Books are dangerous things. They make people think. They plant ideas in the heads of the masses. People learn about the past, and find that things haven't really changed. The troublemakers from last century are the same troublemakers from this century. They whine and snivel and complain about the same things. They talk about social injustice. They talk about freedom. They talk about the need for everyone to think.

But things have changed. They're living in the past, right? Things are different now. I have my two-car garage, my white picket fence, my yellow lab, my perfectly proportioned wife, and my 2.5 children.

Why do you tell me to open my eyes? My eyes are opened! I have the world on a string. Why should I complain? Sure, my boss does better than I do, and his boss does a hell of a lot better than I do, and the CEO does kick back $15 million a year, but isn't that how it should be? You work hard, you make a lot of money. Those bastards on welfare? Screw 'em! Lazy bum should get his ass off and work. Get some hard work. Back-breaking work. It isn't my fault he didn't go to school. And why should I pay to send his kids to school? They're not my responsibility. My daddy? He started his own business, a hot dog cart in Louisiana. His daddy? My grandpa? Well, he worked in a steel mill. Why you asking? Yeah, I went to public school, but things were different then. Everybody was poor. People worked harder, too. What'd you say? No, I never read anything called The Grapes of Wrath. Why the hell you ask? That book was written a long time ago, right? What difference does it make? The past is over. It's gone. You're crazy, man.

Catch-22? Why do you keep on asking me this stuff? Are you crazy? What's that? You think everyone else is crazy? Goddam, son. You're the crazy one. Why do you have to keep on asking questions? Why can't you just accept things? Yossa what? What the hell are you talking about?

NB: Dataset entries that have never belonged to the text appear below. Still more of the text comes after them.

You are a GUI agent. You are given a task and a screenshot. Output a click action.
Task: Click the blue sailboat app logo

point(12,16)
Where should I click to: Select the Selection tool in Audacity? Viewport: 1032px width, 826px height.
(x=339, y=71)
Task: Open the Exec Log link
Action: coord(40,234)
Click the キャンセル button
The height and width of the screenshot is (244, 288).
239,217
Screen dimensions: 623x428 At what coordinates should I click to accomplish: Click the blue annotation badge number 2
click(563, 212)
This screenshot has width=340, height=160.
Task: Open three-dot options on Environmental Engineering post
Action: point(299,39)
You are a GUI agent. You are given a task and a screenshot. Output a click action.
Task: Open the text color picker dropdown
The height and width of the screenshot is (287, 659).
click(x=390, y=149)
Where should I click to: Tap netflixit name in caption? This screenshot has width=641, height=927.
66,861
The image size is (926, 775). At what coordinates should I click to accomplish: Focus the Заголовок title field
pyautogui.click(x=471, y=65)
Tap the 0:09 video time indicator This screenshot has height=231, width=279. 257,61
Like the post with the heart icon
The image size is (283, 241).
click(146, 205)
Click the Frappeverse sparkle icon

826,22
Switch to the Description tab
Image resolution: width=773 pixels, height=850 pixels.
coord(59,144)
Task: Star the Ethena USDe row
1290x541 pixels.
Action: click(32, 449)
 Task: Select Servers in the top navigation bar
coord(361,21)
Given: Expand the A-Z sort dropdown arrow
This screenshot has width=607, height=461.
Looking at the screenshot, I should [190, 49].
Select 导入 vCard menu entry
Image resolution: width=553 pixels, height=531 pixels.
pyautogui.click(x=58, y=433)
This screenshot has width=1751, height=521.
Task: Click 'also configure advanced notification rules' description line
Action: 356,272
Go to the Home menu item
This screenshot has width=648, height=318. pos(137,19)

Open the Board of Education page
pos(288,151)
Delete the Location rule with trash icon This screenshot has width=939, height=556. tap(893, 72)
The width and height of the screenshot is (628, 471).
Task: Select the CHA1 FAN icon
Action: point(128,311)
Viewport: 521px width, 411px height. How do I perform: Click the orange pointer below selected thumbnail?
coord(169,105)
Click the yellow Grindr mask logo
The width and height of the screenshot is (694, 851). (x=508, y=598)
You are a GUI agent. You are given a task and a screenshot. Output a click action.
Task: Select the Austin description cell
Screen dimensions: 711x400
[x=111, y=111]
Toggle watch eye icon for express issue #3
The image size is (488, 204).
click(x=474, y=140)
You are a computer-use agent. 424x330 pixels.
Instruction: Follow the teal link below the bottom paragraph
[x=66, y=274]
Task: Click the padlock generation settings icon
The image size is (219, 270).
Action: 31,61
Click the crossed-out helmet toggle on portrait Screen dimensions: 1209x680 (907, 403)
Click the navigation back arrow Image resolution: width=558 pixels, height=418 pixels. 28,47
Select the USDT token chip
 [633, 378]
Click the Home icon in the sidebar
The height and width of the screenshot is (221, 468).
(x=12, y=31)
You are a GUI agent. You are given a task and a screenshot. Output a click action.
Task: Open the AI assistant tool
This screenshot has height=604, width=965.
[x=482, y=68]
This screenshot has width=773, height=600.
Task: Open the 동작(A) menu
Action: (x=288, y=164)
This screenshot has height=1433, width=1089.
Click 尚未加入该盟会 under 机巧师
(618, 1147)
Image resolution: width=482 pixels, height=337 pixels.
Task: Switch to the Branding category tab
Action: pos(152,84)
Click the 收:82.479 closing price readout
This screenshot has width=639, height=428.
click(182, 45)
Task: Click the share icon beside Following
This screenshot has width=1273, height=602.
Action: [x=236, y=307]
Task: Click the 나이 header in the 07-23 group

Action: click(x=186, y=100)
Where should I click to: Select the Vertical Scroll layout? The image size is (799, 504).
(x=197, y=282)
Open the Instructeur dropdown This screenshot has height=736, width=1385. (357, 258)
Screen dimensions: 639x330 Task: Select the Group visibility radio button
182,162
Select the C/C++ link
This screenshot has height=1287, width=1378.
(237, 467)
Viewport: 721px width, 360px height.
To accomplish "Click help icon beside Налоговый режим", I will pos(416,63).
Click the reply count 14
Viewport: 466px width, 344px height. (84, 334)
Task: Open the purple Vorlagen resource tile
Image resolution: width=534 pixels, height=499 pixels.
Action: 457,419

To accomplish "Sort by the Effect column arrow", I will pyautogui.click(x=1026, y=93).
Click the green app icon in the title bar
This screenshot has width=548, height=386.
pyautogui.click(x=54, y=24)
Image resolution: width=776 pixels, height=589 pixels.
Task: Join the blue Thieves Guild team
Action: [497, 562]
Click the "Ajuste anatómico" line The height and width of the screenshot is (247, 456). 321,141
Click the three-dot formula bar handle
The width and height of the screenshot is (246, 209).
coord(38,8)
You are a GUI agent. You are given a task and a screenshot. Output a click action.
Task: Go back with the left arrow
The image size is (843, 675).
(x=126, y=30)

Books are dangerous. They make people think. People who think might not do what they're told. If they don't do what they're told, they might not buy that huge house with the two-door garage and the white picket fence. People might not buy a Lexus because they realize a fancy car has nothing to do with success. Maybe they'll find out that success doesn't have a damn thing to do with a bank account. People might not aspire to be at the top because maybe, just maybe they'll learn how many people on the bottom have to be crushed to get there. Maybe the American Dream will change.

Or maybe none of it will change. Maybe the masses just won't read. Maybe they just won't learn. They'll keep on watching their 24-hour news channels, watch their sitcoms, watch their weather channel on their satellite dishes. Maybe those at the top have won after all...


Yeah, this was written angrily. It probably contains some anti-capitalism, but I had to do it. When you start to think about what you've read in your life, and when you consider when it was written, your eyes open up. You start to really understand that things haven't changed. Centuries have passed and things haven't changed. There was the Inquisition back then. There's media oversaturation now. People are encouraged not to think. We have words to ostracize the people who do think. They're geeks. They're pretentious assholes in the ivory tower. They're not us. We just want to go on living, letting the corporations and the government take care of us. Everything is fine until we lose the essentials for humanity.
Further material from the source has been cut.